The varying of chunk sizes yielded mostly disappointing results, with little to no variance (within the standard error) across runs. The execution times of runs with varying  $C_1$  and constants  $N=32000, C_2=64, F=$  true, as well as varying  $C_2$  and constants  $N=32000, C_1=64, F=$  true are illustrated in Figures 19 and 20.



Figure 19: Plot of runtime (s) against  $C_1$ , 1D kernel chunk size  $(N = 32000, C_2 = 64, F = \text{true})$ 



Figure 20: Plot of runtime (s) against  $C_2$ , 2D kernel chunk size  $(N=32000,C_1=64,F=\mathtt{true})$ 

A decreasing trend is observed in runtime against increasing  $C_2$  but no discernable pattern is observed for runtime against increasing  $C_1$ . The performance increase with increasing  $C_2$ , however, is very small as compared to the total runtime and we cannot conclude that it has significantly sped up the program.

# 10 Other Minor Optimisations

## 10.1 Cache Preference Optimisation

Both the Titan RTX and Tesla T4 are built on Nvidia's Turing microarchitecture [2], where the 64KB of fast memory on each SM is split between the L1 cache and shared memory.

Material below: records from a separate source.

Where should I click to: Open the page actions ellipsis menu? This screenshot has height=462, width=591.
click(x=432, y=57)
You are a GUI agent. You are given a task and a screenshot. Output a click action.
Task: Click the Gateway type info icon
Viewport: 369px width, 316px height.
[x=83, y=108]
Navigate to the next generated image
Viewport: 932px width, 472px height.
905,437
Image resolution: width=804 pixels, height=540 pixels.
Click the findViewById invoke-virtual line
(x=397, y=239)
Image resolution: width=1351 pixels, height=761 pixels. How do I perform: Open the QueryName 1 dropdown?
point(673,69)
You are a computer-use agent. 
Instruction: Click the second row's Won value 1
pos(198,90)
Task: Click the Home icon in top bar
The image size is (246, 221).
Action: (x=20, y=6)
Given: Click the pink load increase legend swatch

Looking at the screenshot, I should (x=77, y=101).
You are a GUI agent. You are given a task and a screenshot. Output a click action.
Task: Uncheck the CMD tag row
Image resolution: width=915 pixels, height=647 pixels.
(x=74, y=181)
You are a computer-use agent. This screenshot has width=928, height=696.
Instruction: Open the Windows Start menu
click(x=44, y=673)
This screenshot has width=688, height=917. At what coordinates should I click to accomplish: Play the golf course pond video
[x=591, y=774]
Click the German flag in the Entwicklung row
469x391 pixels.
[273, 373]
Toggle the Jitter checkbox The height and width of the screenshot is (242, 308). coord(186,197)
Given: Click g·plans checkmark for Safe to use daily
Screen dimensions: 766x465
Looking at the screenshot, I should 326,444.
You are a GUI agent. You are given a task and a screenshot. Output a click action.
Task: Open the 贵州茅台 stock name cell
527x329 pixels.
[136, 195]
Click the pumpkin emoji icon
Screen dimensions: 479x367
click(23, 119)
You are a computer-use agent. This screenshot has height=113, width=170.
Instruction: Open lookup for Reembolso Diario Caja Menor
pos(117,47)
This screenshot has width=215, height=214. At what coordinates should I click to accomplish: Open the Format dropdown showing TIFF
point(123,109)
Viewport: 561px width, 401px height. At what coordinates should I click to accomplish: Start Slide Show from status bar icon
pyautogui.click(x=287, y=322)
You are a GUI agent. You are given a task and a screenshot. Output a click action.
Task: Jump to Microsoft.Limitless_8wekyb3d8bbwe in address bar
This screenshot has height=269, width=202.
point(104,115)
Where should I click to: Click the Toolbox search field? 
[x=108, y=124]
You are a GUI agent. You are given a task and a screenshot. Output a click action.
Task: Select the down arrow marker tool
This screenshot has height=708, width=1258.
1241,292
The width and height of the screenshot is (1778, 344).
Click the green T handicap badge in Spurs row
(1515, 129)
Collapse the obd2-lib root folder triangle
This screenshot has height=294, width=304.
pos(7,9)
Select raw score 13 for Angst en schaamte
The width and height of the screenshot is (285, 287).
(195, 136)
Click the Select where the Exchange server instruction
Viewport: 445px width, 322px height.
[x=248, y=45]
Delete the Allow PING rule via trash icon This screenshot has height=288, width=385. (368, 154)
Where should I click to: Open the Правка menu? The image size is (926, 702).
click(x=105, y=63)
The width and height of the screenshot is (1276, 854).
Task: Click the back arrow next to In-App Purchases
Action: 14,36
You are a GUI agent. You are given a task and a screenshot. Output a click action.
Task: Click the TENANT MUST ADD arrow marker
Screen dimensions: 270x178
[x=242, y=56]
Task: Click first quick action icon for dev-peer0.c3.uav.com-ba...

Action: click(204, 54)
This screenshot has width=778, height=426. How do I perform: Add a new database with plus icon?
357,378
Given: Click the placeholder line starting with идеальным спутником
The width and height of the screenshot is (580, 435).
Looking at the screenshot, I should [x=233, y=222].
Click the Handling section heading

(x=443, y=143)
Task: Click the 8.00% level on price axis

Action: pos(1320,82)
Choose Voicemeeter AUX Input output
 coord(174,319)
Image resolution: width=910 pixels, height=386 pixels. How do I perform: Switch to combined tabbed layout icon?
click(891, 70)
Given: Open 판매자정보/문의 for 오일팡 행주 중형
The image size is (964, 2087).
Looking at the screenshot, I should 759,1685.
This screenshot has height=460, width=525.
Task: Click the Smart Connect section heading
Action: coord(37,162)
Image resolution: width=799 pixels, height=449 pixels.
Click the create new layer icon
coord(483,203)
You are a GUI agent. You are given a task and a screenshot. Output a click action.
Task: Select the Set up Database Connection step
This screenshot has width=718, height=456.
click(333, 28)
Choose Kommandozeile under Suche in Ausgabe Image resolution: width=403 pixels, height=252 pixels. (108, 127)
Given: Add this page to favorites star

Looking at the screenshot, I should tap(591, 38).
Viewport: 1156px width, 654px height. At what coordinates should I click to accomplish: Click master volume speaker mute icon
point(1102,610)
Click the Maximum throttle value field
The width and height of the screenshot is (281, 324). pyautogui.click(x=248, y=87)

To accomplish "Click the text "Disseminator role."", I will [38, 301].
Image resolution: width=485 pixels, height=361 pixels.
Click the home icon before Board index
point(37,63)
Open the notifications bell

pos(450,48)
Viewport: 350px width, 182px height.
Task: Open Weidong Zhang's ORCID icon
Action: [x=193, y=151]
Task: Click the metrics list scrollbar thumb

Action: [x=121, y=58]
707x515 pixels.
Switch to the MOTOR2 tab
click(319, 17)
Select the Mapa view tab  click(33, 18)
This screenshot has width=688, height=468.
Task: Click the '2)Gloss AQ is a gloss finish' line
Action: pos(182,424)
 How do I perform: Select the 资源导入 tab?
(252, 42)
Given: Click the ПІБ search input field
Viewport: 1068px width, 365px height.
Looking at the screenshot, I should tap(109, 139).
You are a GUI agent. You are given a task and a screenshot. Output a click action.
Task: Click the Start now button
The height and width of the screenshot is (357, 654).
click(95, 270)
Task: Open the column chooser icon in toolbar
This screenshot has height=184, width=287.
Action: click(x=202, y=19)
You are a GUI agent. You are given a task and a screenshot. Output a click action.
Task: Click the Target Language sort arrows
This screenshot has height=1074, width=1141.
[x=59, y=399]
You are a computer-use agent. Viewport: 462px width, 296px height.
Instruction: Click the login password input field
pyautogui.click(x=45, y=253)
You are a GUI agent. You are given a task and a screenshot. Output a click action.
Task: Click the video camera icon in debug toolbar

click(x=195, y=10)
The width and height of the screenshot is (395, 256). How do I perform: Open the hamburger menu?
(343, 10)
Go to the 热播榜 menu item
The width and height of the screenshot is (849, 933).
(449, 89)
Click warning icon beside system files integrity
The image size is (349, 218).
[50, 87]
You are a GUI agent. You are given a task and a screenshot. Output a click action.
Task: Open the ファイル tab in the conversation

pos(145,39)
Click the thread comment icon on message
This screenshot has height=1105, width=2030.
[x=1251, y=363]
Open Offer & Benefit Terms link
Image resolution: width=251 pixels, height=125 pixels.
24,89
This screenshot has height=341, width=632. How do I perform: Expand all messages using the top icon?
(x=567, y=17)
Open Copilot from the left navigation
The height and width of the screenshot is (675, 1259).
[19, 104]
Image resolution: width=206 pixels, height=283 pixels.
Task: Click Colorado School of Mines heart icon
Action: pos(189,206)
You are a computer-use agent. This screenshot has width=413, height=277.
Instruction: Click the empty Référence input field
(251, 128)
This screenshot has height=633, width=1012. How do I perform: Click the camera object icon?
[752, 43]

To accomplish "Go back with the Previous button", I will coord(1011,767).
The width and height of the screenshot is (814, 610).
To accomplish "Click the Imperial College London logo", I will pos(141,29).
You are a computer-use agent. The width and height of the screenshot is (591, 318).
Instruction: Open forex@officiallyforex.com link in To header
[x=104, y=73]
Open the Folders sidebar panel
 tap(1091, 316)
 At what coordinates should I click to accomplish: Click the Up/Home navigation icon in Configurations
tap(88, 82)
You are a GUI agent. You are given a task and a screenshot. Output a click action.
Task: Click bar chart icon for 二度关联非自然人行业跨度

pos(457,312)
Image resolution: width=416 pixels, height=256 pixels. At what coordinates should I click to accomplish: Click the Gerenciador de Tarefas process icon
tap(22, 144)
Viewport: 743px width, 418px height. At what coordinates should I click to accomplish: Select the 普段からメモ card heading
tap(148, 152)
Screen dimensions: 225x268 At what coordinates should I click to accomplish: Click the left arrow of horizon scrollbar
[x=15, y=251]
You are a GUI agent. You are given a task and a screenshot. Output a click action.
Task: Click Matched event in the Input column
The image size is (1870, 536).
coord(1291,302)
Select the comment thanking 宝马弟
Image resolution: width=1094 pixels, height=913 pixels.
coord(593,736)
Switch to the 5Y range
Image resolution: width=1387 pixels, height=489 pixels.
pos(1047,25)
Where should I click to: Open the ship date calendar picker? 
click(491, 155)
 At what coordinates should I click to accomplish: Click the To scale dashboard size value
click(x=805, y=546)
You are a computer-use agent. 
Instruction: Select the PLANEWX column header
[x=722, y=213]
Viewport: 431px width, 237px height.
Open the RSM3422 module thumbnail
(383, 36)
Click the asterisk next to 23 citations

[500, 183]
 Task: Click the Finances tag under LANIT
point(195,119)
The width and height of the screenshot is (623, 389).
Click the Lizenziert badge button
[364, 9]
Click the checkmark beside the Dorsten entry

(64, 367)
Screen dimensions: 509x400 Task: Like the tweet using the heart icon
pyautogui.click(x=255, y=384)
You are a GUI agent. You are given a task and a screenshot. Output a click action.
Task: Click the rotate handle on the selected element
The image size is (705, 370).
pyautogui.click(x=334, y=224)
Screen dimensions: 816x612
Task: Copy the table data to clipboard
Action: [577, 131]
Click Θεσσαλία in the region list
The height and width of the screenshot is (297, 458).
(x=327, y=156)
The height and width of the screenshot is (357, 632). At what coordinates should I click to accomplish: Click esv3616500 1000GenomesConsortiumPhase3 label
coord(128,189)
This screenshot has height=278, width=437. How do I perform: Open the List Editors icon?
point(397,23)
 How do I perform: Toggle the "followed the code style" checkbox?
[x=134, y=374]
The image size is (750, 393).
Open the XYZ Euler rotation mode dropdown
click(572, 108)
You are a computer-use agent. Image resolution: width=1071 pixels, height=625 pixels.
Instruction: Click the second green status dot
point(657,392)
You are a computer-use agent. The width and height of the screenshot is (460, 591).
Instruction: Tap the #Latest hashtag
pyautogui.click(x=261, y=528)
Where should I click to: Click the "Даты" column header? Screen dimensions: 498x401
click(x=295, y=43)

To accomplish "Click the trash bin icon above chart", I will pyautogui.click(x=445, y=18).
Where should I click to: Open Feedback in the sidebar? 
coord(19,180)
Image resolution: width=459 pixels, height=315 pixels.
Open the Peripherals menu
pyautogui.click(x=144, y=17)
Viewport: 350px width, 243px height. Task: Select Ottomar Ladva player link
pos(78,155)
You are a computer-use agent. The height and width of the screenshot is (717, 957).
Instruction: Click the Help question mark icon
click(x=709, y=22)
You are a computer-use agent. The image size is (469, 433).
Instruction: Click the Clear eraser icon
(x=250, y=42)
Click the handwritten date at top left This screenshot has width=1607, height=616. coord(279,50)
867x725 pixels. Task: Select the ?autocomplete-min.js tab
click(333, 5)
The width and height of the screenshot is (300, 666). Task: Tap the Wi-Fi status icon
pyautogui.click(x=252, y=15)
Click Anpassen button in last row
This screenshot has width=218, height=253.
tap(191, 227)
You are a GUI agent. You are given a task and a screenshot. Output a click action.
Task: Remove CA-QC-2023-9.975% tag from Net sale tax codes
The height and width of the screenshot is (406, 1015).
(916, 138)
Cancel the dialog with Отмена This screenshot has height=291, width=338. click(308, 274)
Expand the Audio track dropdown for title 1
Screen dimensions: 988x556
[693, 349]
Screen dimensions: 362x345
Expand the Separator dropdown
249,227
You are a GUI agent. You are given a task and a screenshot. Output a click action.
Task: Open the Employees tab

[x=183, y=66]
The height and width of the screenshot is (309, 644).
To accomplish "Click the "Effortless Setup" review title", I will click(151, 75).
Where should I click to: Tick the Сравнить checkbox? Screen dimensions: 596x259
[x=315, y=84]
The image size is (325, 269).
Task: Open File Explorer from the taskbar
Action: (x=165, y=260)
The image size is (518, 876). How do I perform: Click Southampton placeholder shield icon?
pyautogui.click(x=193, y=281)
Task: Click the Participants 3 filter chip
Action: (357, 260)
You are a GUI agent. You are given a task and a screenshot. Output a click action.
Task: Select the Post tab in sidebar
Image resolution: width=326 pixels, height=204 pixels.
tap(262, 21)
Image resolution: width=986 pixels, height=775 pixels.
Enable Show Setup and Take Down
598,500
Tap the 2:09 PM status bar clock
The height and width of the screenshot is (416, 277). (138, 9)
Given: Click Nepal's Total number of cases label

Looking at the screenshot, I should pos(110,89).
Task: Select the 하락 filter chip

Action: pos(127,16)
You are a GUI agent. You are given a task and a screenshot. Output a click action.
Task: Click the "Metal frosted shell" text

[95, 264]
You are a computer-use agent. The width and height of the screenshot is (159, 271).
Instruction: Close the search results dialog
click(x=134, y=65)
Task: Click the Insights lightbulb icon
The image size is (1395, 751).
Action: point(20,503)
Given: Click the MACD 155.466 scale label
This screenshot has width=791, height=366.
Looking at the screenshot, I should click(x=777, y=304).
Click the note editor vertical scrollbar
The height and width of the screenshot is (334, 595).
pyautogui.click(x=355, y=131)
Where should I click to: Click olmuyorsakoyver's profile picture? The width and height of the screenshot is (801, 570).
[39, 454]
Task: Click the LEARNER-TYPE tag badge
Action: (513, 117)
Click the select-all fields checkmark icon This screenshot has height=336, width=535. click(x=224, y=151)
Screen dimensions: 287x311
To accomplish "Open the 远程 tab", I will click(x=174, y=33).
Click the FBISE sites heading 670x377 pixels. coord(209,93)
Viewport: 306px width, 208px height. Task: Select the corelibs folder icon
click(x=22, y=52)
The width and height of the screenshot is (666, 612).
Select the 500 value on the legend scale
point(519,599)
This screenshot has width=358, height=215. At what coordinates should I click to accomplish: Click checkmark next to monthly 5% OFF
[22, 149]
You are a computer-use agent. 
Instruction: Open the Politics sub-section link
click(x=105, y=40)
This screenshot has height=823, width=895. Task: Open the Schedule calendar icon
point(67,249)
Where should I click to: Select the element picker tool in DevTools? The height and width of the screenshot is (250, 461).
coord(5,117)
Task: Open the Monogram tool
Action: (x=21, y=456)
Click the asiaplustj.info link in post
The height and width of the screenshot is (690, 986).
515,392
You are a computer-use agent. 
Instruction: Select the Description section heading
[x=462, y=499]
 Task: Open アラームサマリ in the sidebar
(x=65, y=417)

Since our CUDA implementation does not make use of shared memory in any meaningful way, it was possible through the CUDA Runtime API to prioritise this fast memory for the L1 cache over shared memory use [4].

We modified our program to insert one line in the host function \_\_host\_\_ simulate at line 131 (before any kernels are launched):

• cudaFuncSetCacheConfig(cudaFuncCachePreferL1);

Light testing of the default testcase with N modified to 8000, 16000 and 32000 showed that the modified implementation ran about 1-2% faster, which was notable but not statistically significant due to run-to-run variance.

## 11 References

- [1] C. Carbunaru. CS3210 (AY19/20 Sem 1) Lecture Slides, L06-CUDA. "Maximise Instruction Throughput" (Slide 62).
- [2] E. Kilgariff, H. Moreton, N. Stam, and B. Bell. NVIDIA Turing Architecture In-Depth. https://devblogs.nvidia.com/nvidia-turing-architecture-in-depth/. Accessed: 2019-10-26.
- [3] K. Loo and R. Lee. CS3210 Assignment 1 Particle Movement Simulator (Part 1), 2019.
- [4] NVIDIA. CUDA Execution Control. https://docs.nvidia.com/cuda/cuda-runtime-api/group\_\_CUDART\_\_EXECUTION.html. Accessed: 2019-10-26.
- [5] N. Whitehead and A. Florea. Floating point and IEEE-754 Compliance for NVIDIA GPUs, 2017.